Three dimensional human epidermis model
The EpiDerm™ model consists of normal, human-derived epidermal keratinocytes which have been cultured to form a multi layered, highly differentiated model of the human epidermis. It consists of organized basal, spinous and granular layers, and a multi-layered stratum corneum containing intercellular lamellar lipid layers arranged in patterns analogous to those found in vivo. The EpiDerm™ tissues (surface 0.6 cm²) are cultured on specially prepared cell culture inserts (MILLICELLs®, 10 mm ∅) and commercially available as kits (EpiDerm™ 200), containing 24 tissues on shipping agarose.

ENVIRONMENTAL CONDITIONS
- Temperature (°C): 37
- Humidity: 92-95%
- CO2: 5%
Vehicle:
unchanged (no vehicle)
Controls:
other: historical control values
Amount / concentration applied:
Single topical application of 50 μL (corrosion test) or 30 μL (irritation test)
Duration of treatment / exposure:
For the corrosion test two EpiDerm™ tissue samples were incubated with the test substance for 3 minutes and 1 hour, respectively. The irritation test was performed with three EpiDerm™ tissue samples, which were incubated with the test substance for 1 hour followed by a 42-hours post-incubation period.
Details on study design:
EXPERIMENTAL PROCEDURE
Mesh compatibility: For liquid test substances a nylon mesh can be used as a spreading support. However, it was judged that this was not necessary for the test substance. Thus no pretest for mesh compatibility was performed.

Direct MTT reduction
To assess the ability of the test material to directly reduce MTT a pretest was performed as described below. The test substance was added to 0.9 mL
of the MTT solution. The mixture was incubated in the dark at about 37 °C for 55 to 65 minutes. A negative control (de-ionized water) was tested concurrently. If the MTT solution color or, in case of water-insoluble test substances the border to the water-phase, turned blue / purple, the test substance was presumed to directly reduce MTT. The direct reduction of MTT by a test substance interferes with the color density produced by metabolic capacity of the tissue and would falsify the test results. In case that direct MTT reduction occurred, one freeze-killed control tissue per exposure time was treated with, each, the test article and the negative control, in the same way as described in section “Basic procedure”, additionally.

Basic procedure
- Corrosion test: From the day of arrival in the laboratory, tissues were kept in the refrigerator. At least 1 hour but not more than 1.5 hours before test-substance application, tissues were transferred to 6-well plates with 0.9 mL assay medium and preconditioned in the incubator at 37°C. The preincubation medium was replaced with fresh medium immediately before application. Two tissues per exposure time (3 minutes at room temperature or 1 hour in the incubator, as a rule) and test group (test material, negative control and positive control; 12 tissues per test) were used. Fifty microliter (50 μL) of the undiluted liquid test substance was applied using a pipette. Control tissues were concurrently applied with 50 μL of de-ionized water (negative control, NC) or with 50 μL of 8 n potassium hydroxide (positive control, PC). The tissues were washed with PBS to remove residual test material 3 minutes or 1 hour after start of the application treatment. Rinsed tissues were kept in 24-well plates (holding plates) at room temperature on assay medium until all tissues per application time were dosed and rinsed. The assay medium was then replaced by MTT solution and tissues were incubated for 3 hours. After incubation, tissues were washed with PBS and the formazan produced by the tissues was extracted with isopropanol. The optical density at a wavelength of 570 nm (OD570) of the extracts was determined spectrophotometrically. Blank values were established of 6 microtiter wells filled with isopropanol for each microtiter plate.
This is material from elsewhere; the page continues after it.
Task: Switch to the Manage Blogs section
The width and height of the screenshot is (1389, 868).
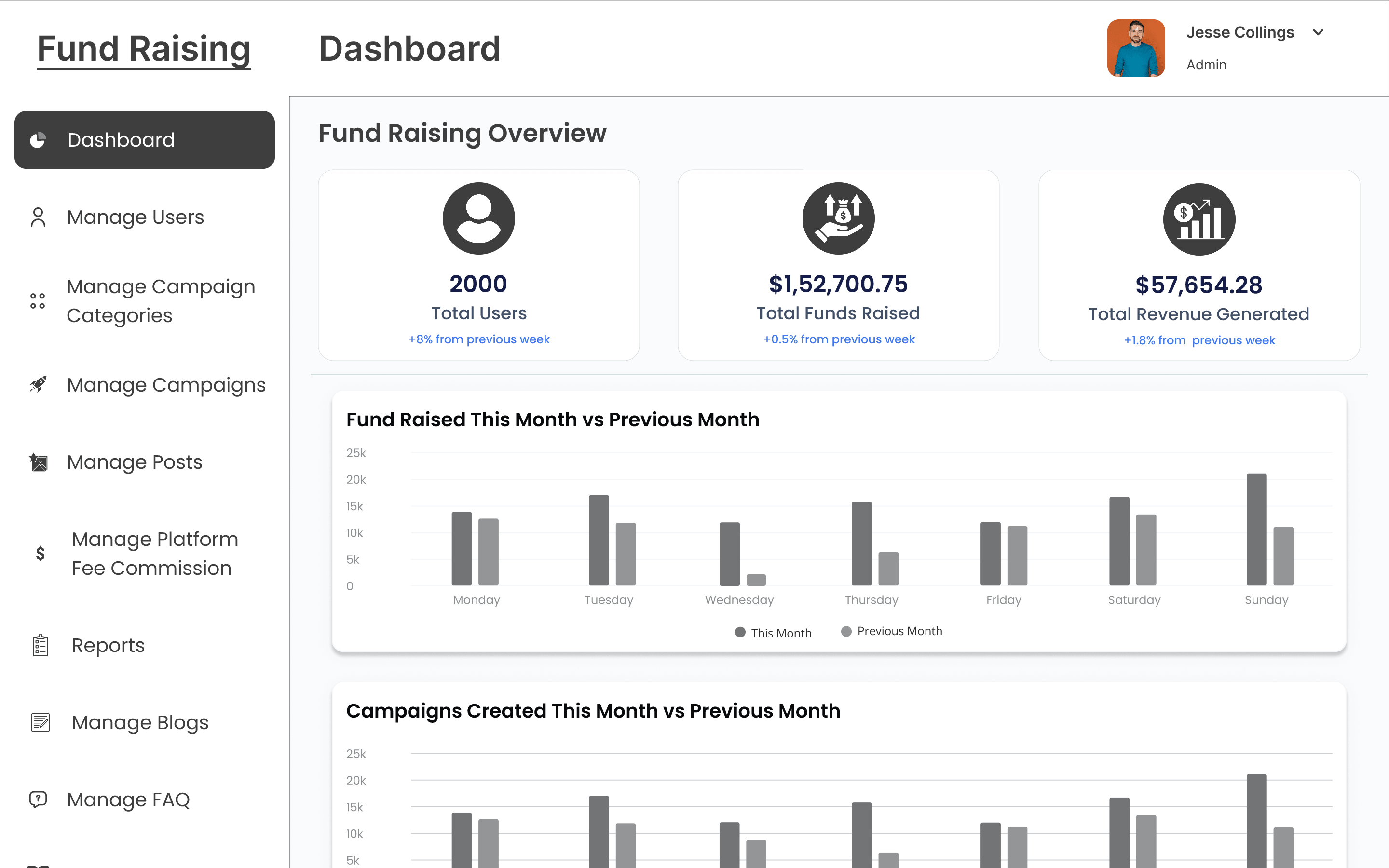Action: pos(140,722)
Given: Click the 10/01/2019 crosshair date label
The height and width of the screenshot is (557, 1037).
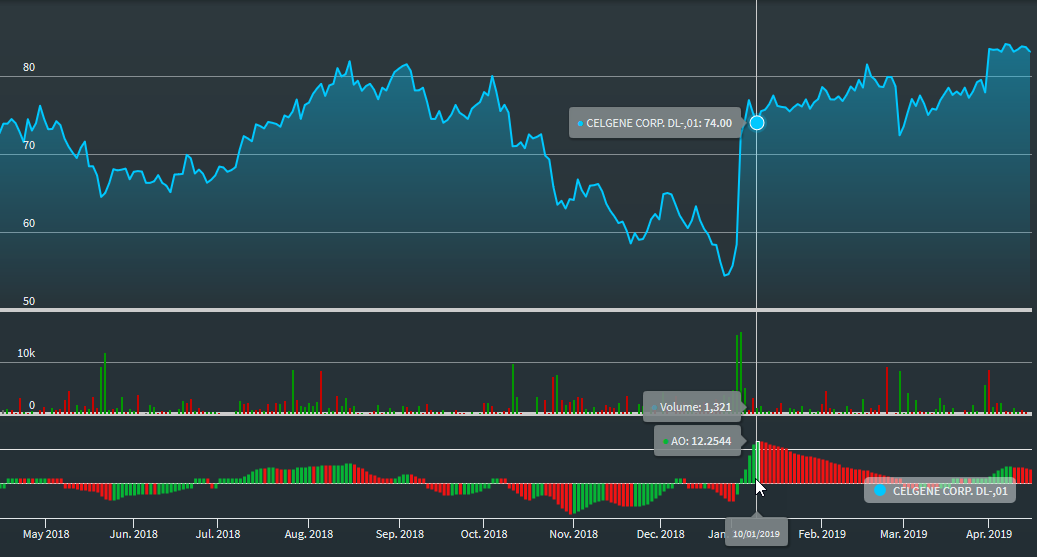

- Irritation test: On the day of arrival in the laboratory, the tissues were transferred to sterile 6-well plates with 0.9 mL assay medium and preconditioned in the incubator at 37°C. After 1 hour the preincubation medium was replaced with fresh medium and preconditioning continued for 18 ± 3 hours. Three tissues were treated with the test substance, the PC and NC, respectively. Thirty microliter (30 μL) of the undiluted liquid test substance was applied using a pipette. Control tissues were concurrently applied with 30 μL of sterile PBS (negative control, NC) or with 30 μL of 5% SDS (positive control, PC). A nylon mesh was placed carefully onto the tissue surface afterwards. The tissues were kept under the laminar flow hood at room temperature for 25 minutes overall and for 35 minutes in the incubator. The tissues were washed with sterile PBS to remove residual test material 1 hour after start of application. Rinsed tissues were blotted on sterile absorbent paper and transferred into new 6-well plates, pre-filled with 0.9 mL fresh medium. When all tissues were rinsed, the surface of each tissue was carefully dried with a sterile cotton swab. Subsequently, the tissues were incubated in the incubator at 37°C for 24 ± 2 hours. After 24 ± 2 hours the tissues were transferred into new 6-well plates pre-filled with 0.9 mL of fresh medium and placed into the incubator for additional 18 ± 2 hours post-incubation period. After the post-incubation period, the assay medium was replaced by 0.3 mL MTT solution and the tissues were incubated in the incubator for 3 hours. After incubation, the tissues were washed with PBS to stop the MTT-incubation. The formazan that was metabolically produced by the tissues was extracted by incubation of the tissues in isopropanol. The optical density at a wavelength of 570 nm (OD570) of the extracts was determined spectrophotometrically. Blank values were established of 6 microtiter wells filled with isopropanol for each microtiter plate.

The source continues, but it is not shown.